*Task to carry out*
Transcribe the rows from the line containing "Click the back arrow icon" through the line containing "click(1437, 29)", both ends included. Leave the pictures out of your answer.

*Data for processing*
= = = = =

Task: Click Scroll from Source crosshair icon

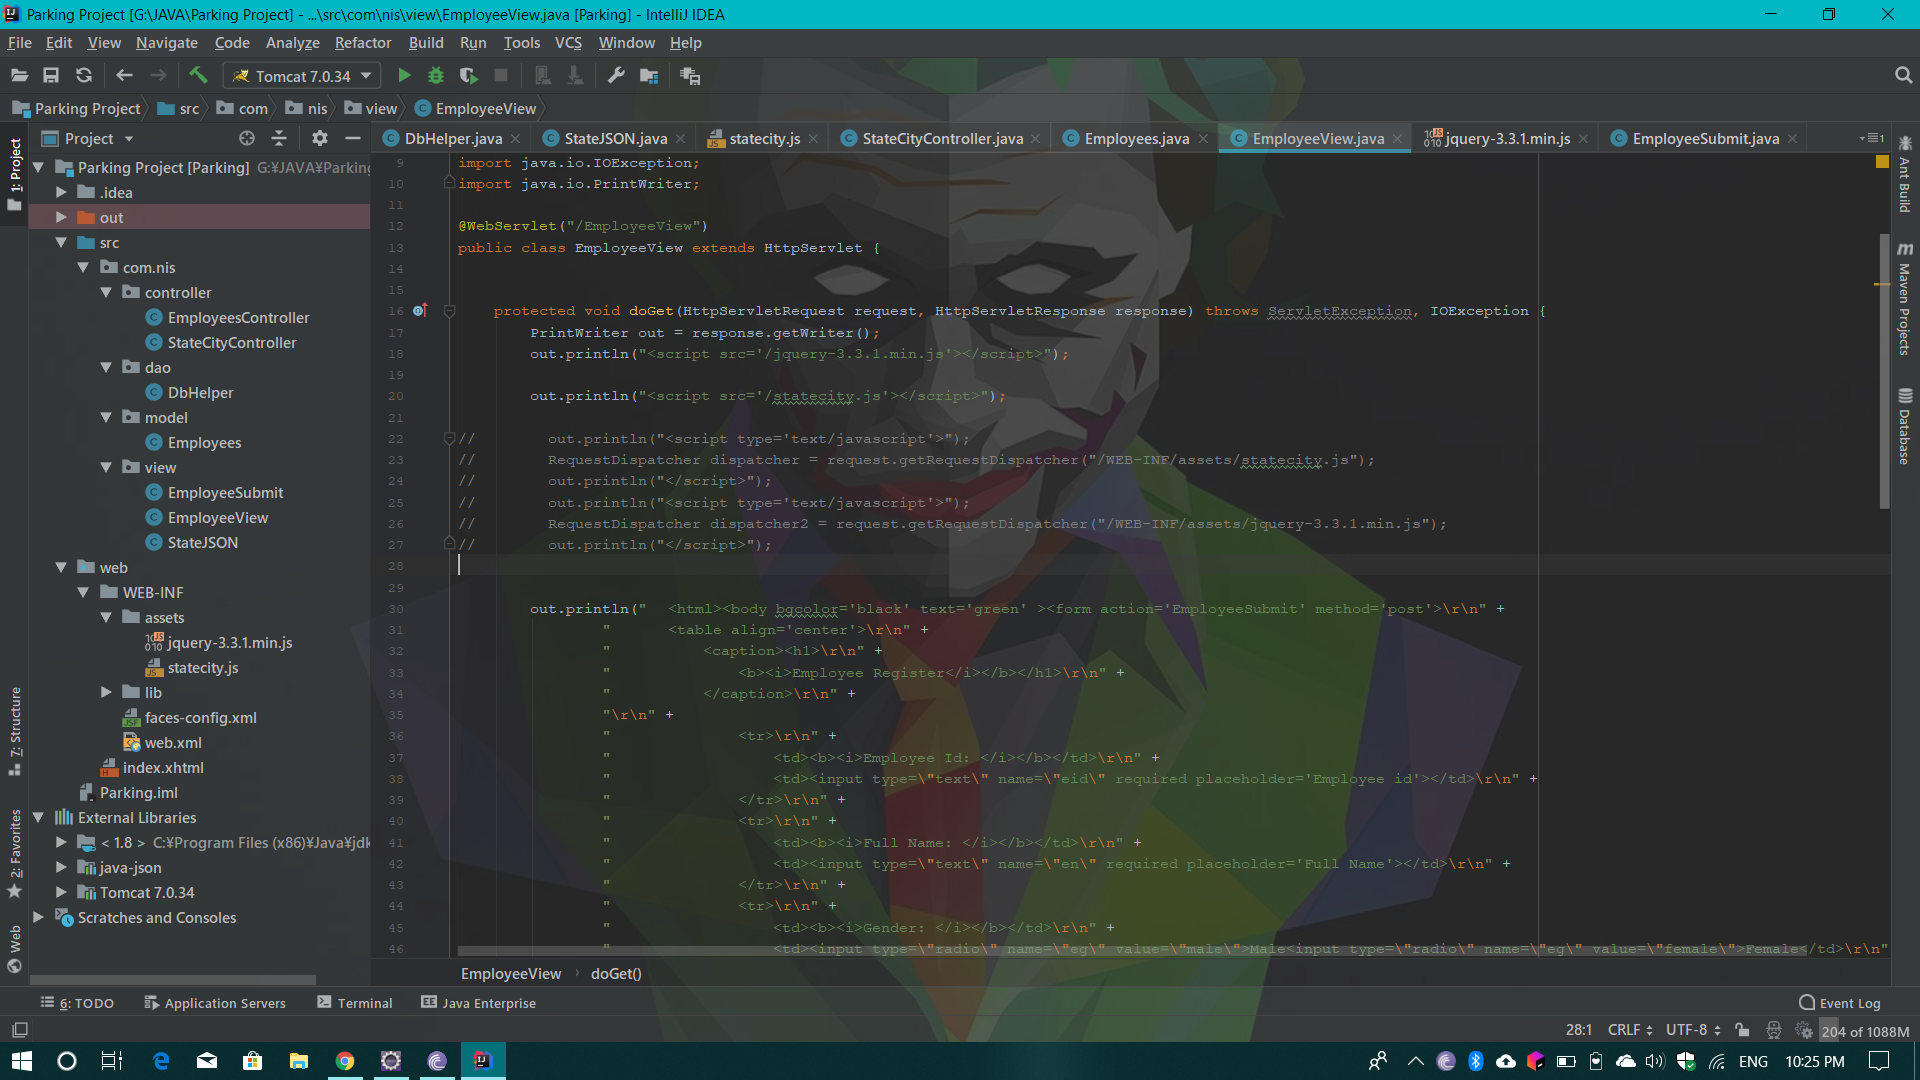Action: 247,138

= = = = =

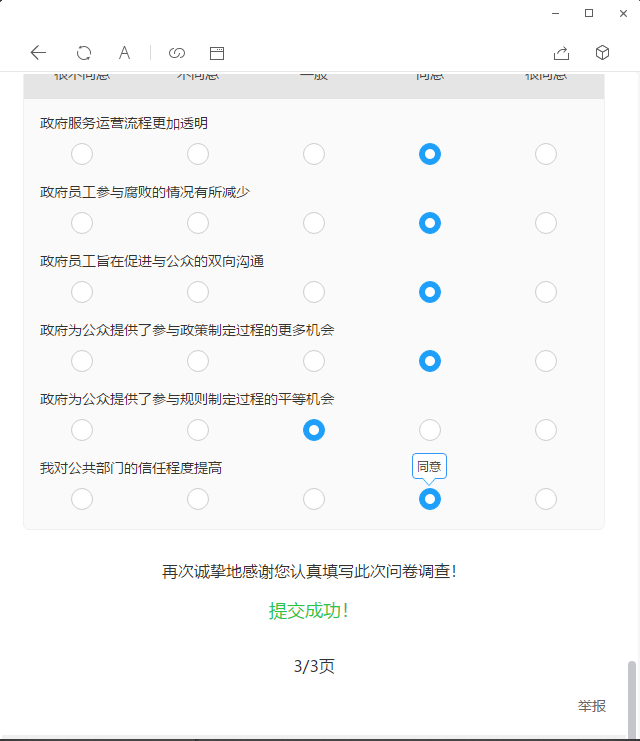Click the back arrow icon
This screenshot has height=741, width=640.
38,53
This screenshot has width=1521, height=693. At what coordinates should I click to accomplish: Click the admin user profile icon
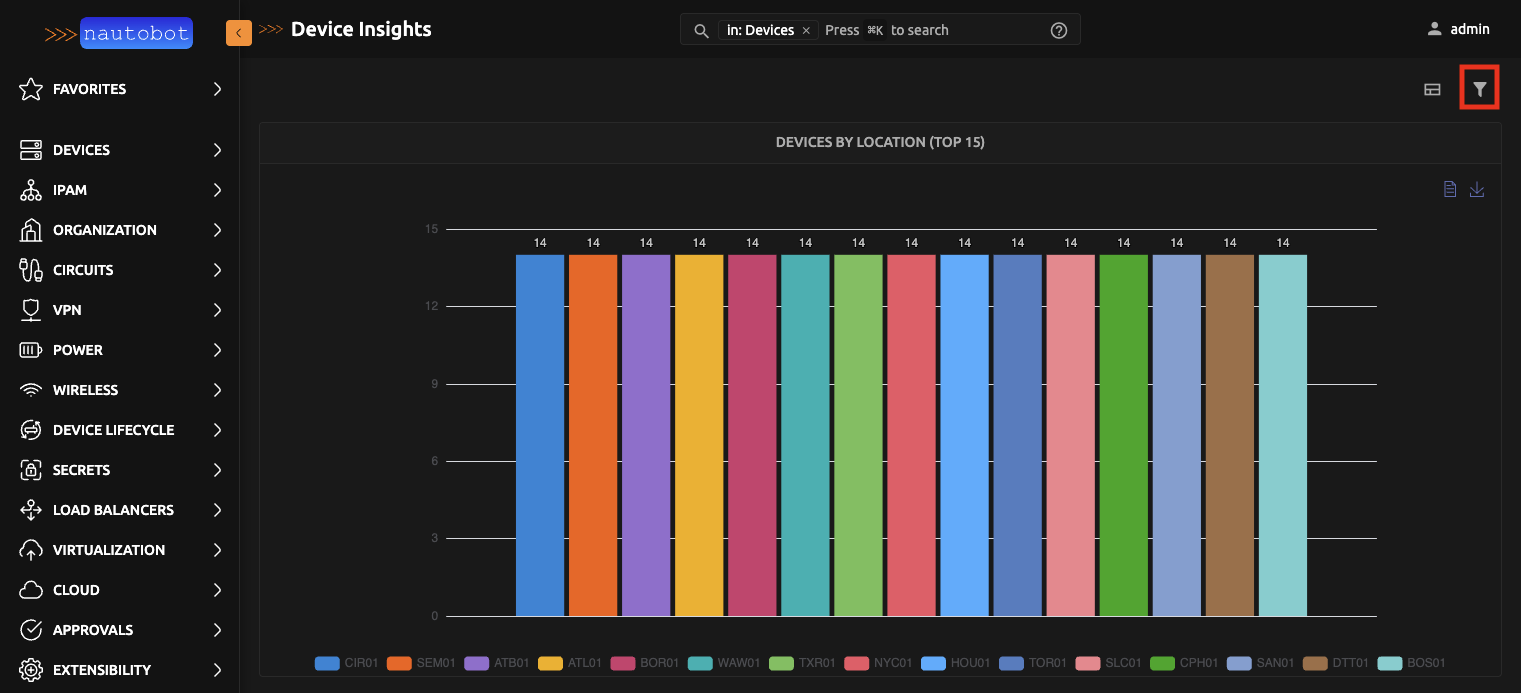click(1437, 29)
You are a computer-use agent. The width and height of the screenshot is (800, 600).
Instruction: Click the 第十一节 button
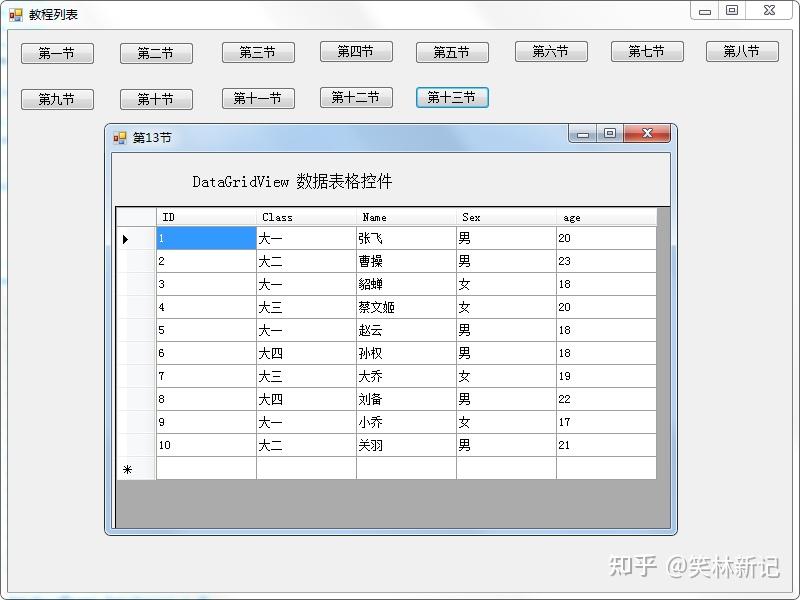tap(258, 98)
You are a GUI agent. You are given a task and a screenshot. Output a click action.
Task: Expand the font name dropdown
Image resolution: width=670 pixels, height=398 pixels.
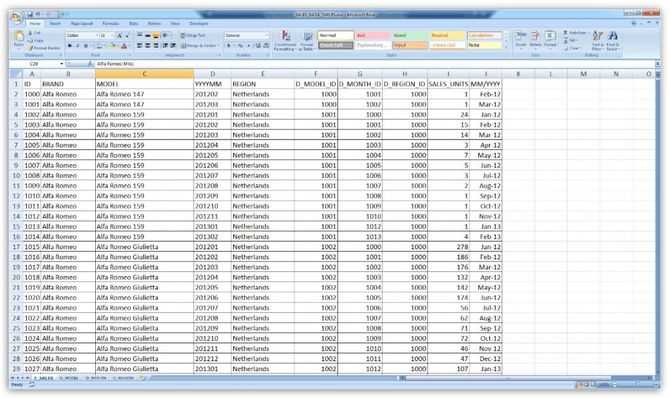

= = = = =

*Full solution*
Click the back arrow icon
This screenshot has height=741, width=640.
38,53
This screenshot has width=1521, height=693. At what coordinates should I click to accomplish: Click the admin user profile icon
click(1437, 29)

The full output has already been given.